The fastest-growing brands aren’t the ones spending the most; they’re the ones people can’t shut up about. Here is the breakdown of the STEPPS framework and how to apply it.
1. Social Currency: People Don’t Share Your Brand. They Share Themselves.
There’s a bar in New York City called Please Don’t Tell. No sign. No door. To get in, you walk into a hot dog joint on St. Marks Place, step into a phone booth, pick up the receiver, and wait. The back wall swings open. You’re inside one of Manhattan’s most coveted cocktail bars.
No advertising budget. Packed every night since 2007.
Because telling someone “I know a secret bar you enter through a phone booth” makes you the most interesting person in the room. People weren’t promoting Please Don’t Tell. They were promoting themselves. The bar was just the prop.
That’s social currency. The first trigger of word of mouth marketing. And here’s where most brands get it wrong: they think people share content to help the brand. They don’t. People share content that makes them look smart, funny, connected, or ahead of the curve. Your brand is the vehicle. Their status is the destination.
I’ve seen companies spend months crafting “shareable” content that’s all about the product. Nobody shares it. Then they post one surprising stat, one insider detail, one thing that makes the sharer look like they know something others don’t, and it explodes.
The test: when someone shares your content, what does it say about them? If the answer is nothing, that’s your problem.

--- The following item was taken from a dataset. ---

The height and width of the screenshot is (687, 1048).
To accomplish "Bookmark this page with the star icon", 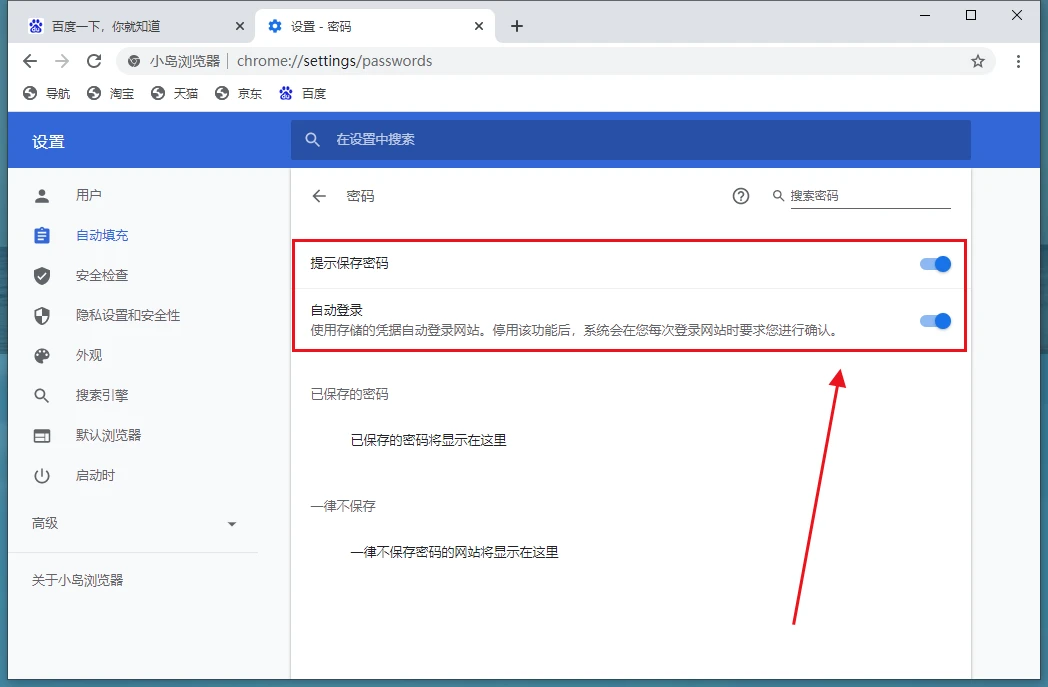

2. Triggers: Why the Most Boring Brands Get Talked About More Than the Exciting Ones
It’s 7:45 AM. You’re pouring coffee in the office kitchen. And for no reason you can name, you think of Kit Kat.
Nobody mentioned it. You haven’t seen an ad in months. But your brain made a connection: coffee equals Kit Kat. That link was planted on purpose. KitKat ran a campaign years ago pairing their product with coffee breaks. Two words: “Kit Kat and coffee.” And because coffee happens multiple times a day, every day, for millions of people, Kit Kat got a free reminder every single morning. Sales jumped and stayed up.
Here’s the counterintuitive part. Disney World is far more exciting than Cheerios. But Cheerios gets mentioned more in daily conversation. Because people eat breakfast every morning, breakfast triggers the thought. Disney only comes up when someone mentions vacations.
The reality is most brands chase “exciting” when they should chase “frequent.” You don’t need people to think you’re amazing. You need people to think of you at the right moment. Every day.
This is where I see the biggest gap in word-of-mouth marketing strategies. Brands build one incredible campaign, get a spike of attention, and then disappear from memory. The brands that win long-term attach themselves to daily habits, not annual moments.
The fix: find one daily habit your customers already have. Build your messaging around that moment, not your features. Visibility beats creativity. Own a trigger, and you own the conversation.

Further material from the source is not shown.